(begin)

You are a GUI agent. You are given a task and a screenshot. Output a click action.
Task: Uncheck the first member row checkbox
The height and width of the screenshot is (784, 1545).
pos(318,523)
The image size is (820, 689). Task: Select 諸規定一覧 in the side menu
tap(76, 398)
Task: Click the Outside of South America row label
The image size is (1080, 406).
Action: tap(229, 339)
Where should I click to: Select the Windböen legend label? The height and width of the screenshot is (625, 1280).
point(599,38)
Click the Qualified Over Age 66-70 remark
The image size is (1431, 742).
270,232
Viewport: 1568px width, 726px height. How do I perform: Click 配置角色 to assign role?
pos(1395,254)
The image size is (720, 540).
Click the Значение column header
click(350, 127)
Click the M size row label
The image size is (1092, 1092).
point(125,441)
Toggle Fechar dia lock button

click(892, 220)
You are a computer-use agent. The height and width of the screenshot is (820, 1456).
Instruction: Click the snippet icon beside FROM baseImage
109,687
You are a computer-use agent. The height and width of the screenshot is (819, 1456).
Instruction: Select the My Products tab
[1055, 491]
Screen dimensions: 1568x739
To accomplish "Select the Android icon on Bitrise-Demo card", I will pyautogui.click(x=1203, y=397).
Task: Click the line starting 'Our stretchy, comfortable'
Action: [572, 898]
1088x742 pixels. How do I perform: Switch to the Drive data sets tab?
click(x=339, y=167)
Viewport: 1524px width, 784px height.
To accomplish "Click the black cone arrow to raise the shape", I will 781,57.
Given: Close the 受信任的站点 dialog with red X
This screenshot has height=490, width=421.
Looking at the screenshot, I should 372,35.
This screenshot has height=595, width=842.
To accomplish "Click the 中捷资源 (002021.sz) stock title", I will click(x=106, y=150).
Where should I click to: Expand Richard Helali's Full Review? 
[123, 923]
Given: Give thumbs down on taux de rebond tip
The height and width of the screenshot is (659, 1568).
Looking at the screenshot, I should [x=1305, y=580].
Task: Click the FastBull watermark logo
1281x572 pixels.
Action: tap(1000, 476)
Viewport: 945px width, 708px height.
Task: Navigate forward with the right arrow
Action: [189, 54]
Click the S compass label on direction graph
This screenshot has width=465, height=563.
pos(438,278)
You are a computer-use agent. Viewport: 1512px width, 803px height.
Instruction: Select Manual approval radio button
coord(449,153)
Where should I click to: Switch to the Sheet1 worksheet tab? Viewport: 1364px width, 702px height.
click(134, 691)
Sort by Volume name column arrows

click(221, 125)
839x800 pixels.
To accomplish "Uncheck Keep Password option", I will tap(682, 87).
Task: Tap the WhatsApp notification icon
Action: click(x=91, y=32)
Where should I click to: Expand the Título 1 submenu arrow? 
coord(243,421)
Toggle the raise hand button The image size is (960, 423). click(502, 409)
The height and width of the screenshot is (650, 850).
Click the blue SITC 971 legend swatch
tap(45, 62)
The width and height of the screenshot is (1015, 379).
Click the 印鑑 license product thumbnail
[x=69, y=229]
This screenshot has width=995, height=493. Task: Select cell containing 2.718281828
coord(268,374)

(end)

§ **Instruction**:
Pick out every line in the entries above that contains the word "should", matching its case exactly.

§ **Result**:
Where should I click to: Select the Windböen legend label? The height and width of the screenshot is (625, 1280).
Looking at the screenshot, I should 372,35.
Where should I click to: Expand Richard Helali's Full Review? 
Looking at the screenshot, I should [x=1305, y=580].
Where should I click to: Switch to the Sheet1 worksheet tab? Viewport: 1364px width, 702px height.
Where should I click to: Expand the Título 1 submenu arrow? 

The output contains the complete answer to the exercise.